Para que exista trauma relacional, en realidad, no hace falta un evento devastador. De hecho, la repetición de pequeñas desconexiones a lo largo del tiempo como puede ser el caso de un niño que cree con padres emocionalmente inaccesibles o una persona adulta cuya pareja nunca valida sus emociones, puede acabar teniendo efectos profundos.

La herida emocional no viene tanto de lo que pasó, sino de lo que debería haber pasado y faltó (acompañamiento, validación, contacto humano, etc.). En estos casos se produce un doble impacto: por un lado, una experiencia difícil de experimentar, y por otro una soledad no elegida que termina generando una desregulación crónica con todo lo que ello implica en términos de hipervigilancia, disociación, patrones de apego inseguros y dificultades para confiar en futuros vínculos. En definitiva, es la ausencia lo que acaba provocando heridas mucho más profundas que el evento en sí.

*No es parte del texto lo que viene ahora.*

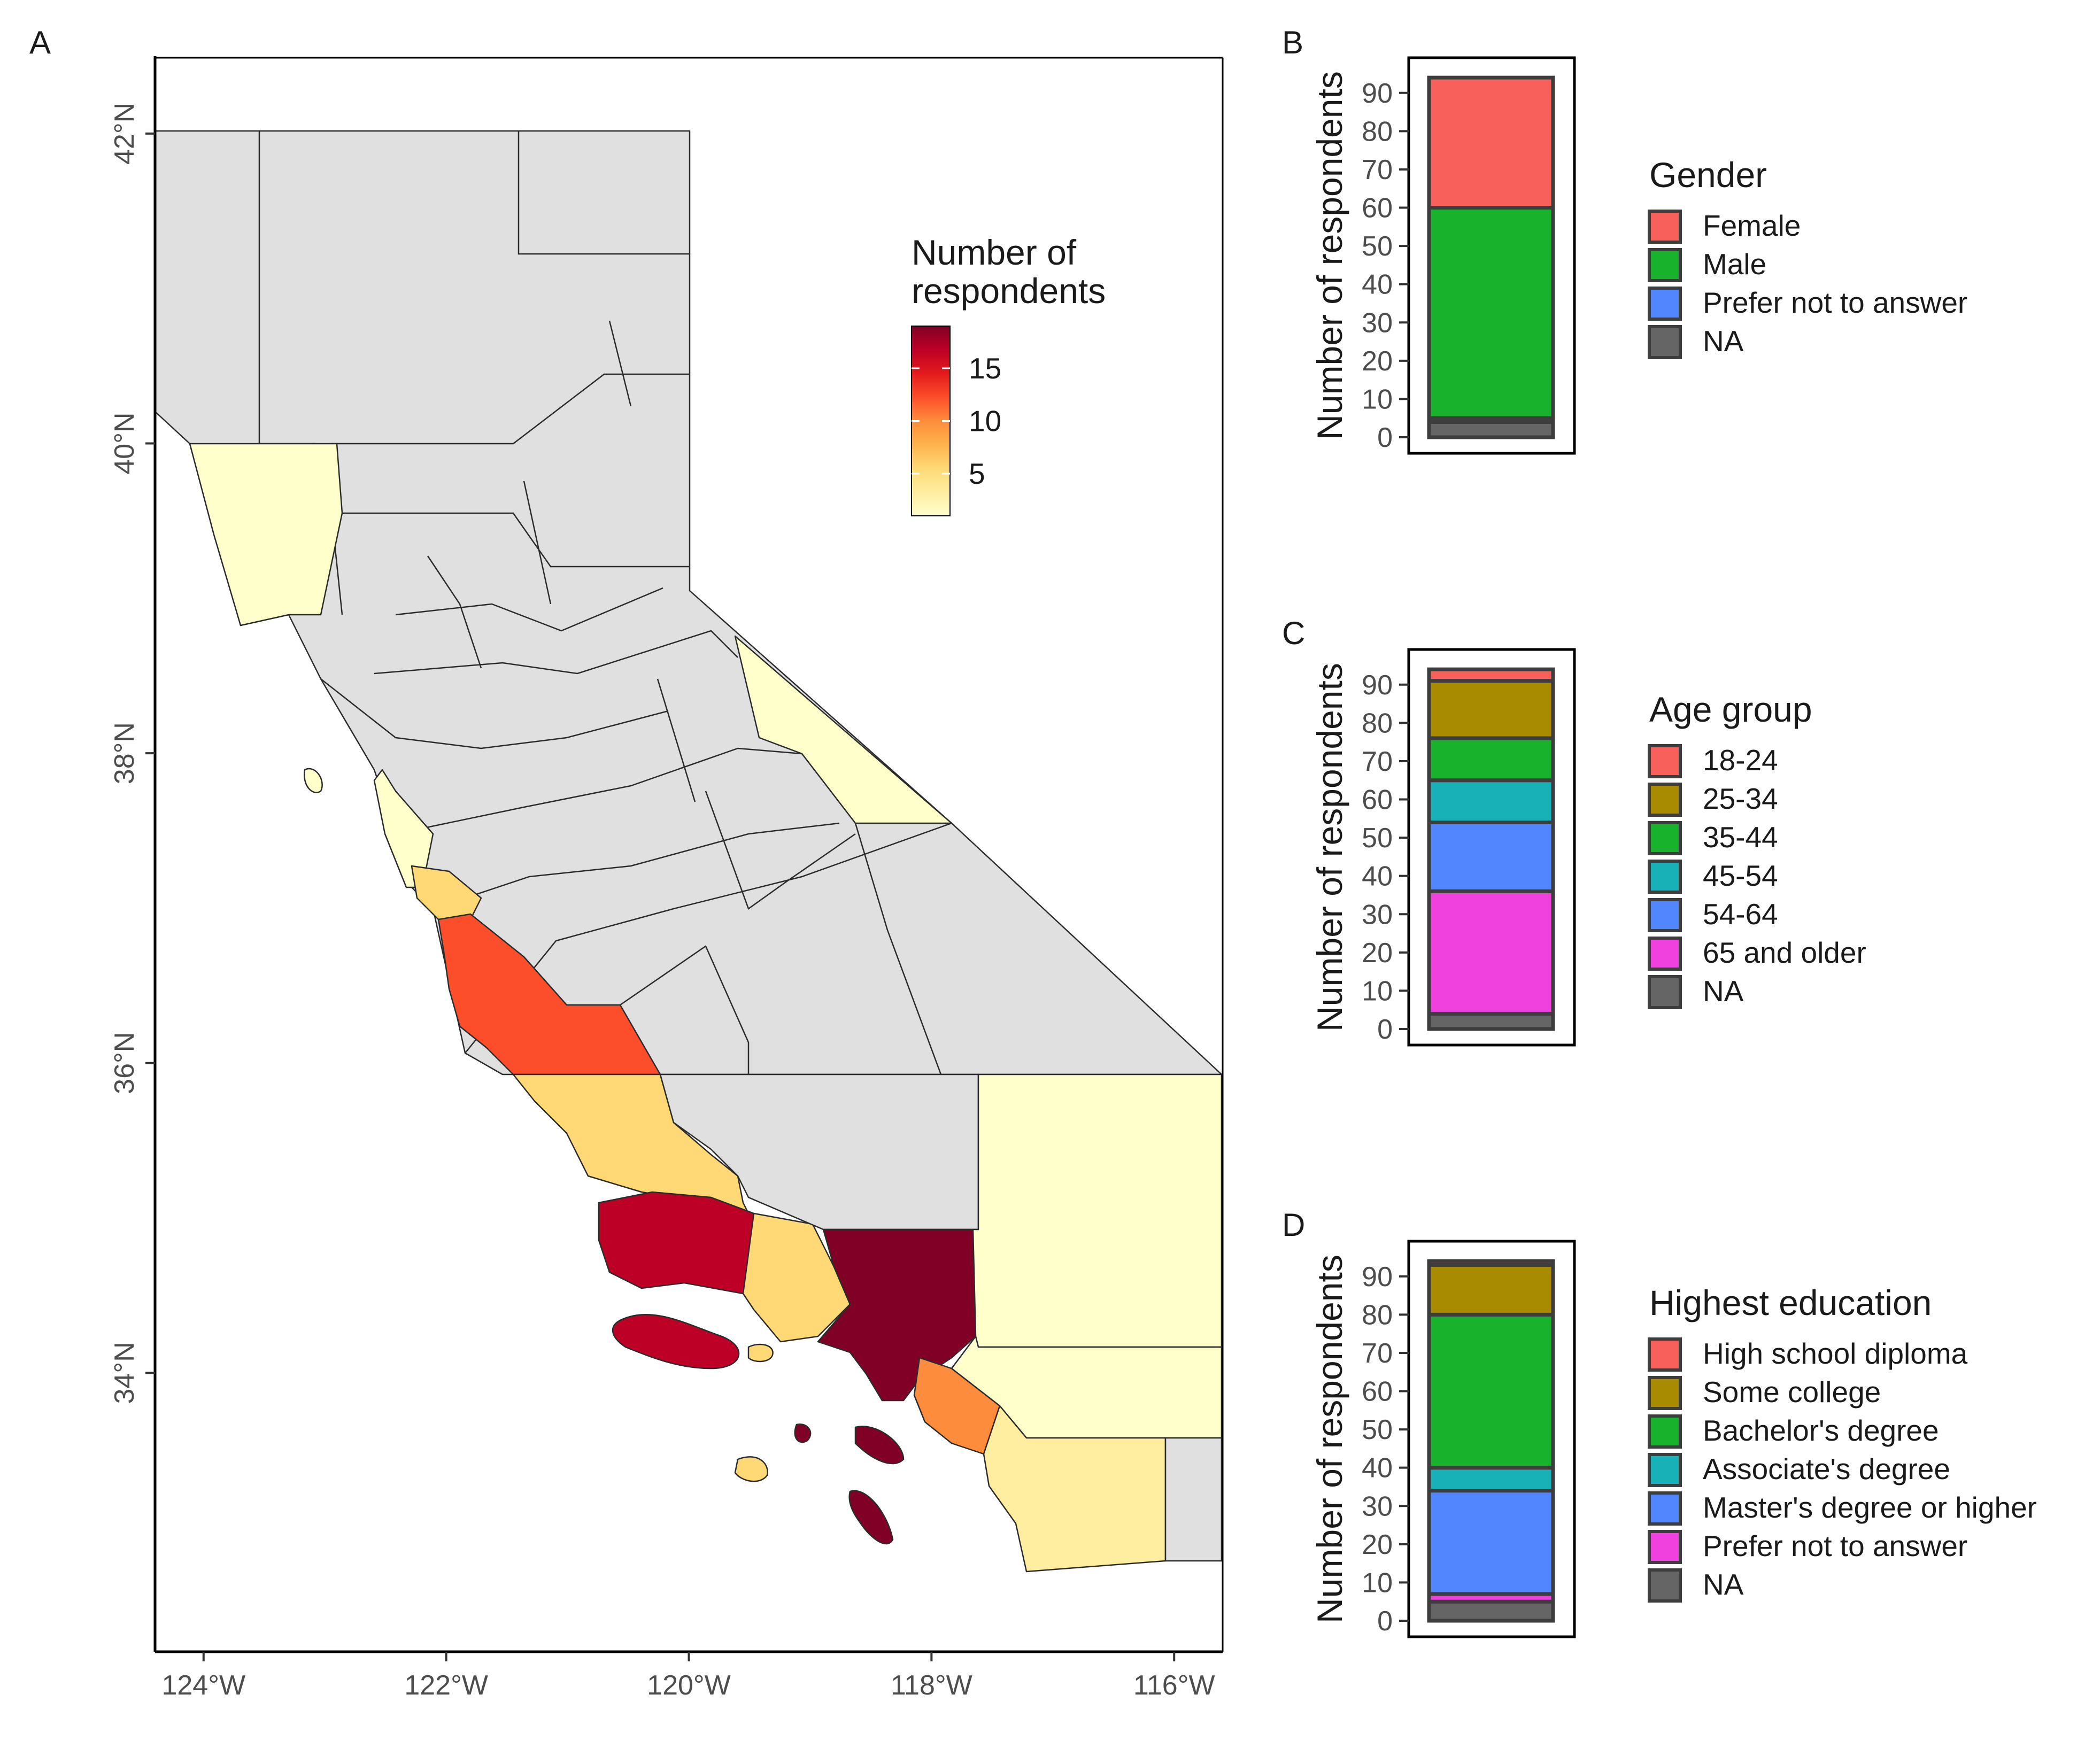 This screenshot has height=1764, width=2085. What do you see at coordinates (689, 1686) in the screenshot?
I see `map-x-tick-label: 120°W` at bounding box center [689, 1686]. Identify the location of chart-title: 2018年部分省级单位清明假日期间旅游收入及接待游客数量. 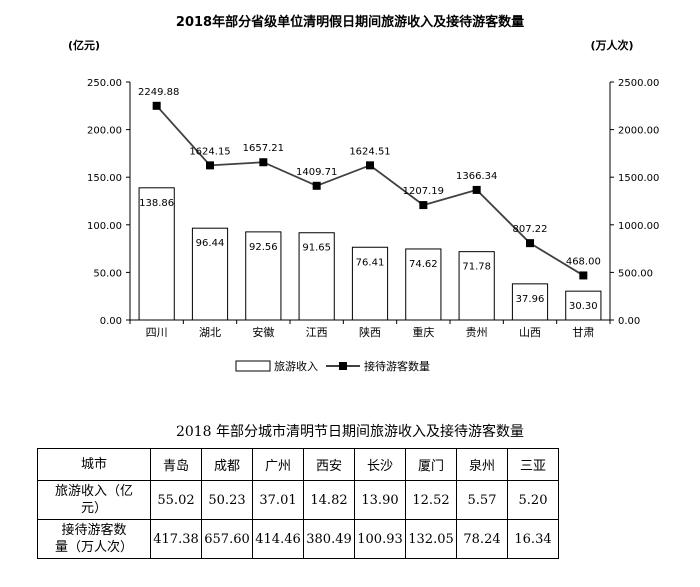
(350, 22).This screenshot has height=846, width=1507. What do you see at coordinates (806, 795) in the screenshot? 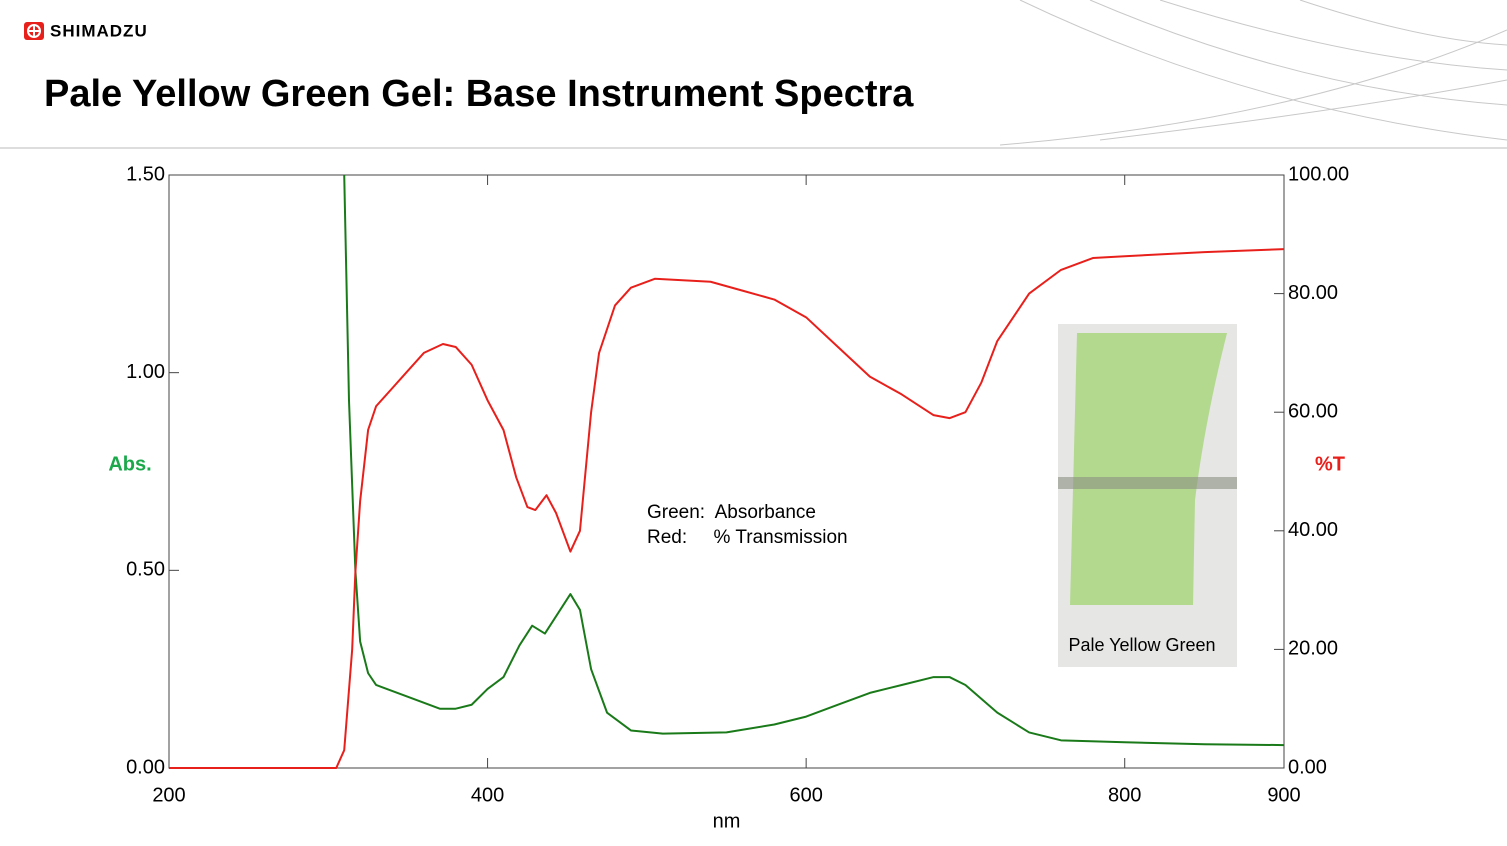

El trauma relacional también permite ser entendido como microtraumas acumulativos, como las desconexiones repetidas de padres que no pueden estar emocionalmente disponibles, las constantes experiencias de invalidación, desatención, comparaciones, etc.

Y si el trauma relacional se origina en una ruptura de la conexión, la reparación y sanación también sucede en relación. En una relación que puede darse, por ejemplo, en un proceso terapéutico donde la persona pueda experimentar la presencia con una persona confiable que es capaz de acompañarla a revisitar aquellas experiencias para dotarlas de un nuevo significado desde la regulación y la seguridad para así poder integrarlas. 

Es algo que también podemos ver claramente en acción en los talleres de constelaciones para la integración de trauma: cómo la presencia segura y amorosa del grupo es capaz de sostener y acompañar al otro para que resignifique lo que sucedió, y esta vez no lo hace en soledad.

Comprender el trauma como una herida relacional, ademas, puede transformar la manera en que nos miramos a nosotros mismos, pero también la manera en que miramos a los demás. Nos envía una invitación a pasar del aislamiento o la evitación a la búsqueda de relaciones y vínculos sanos, a completar un movimiento incompleto, a pasar del silencio, la soledad y la ausencia a la expresión, el amor y la presencia compartida.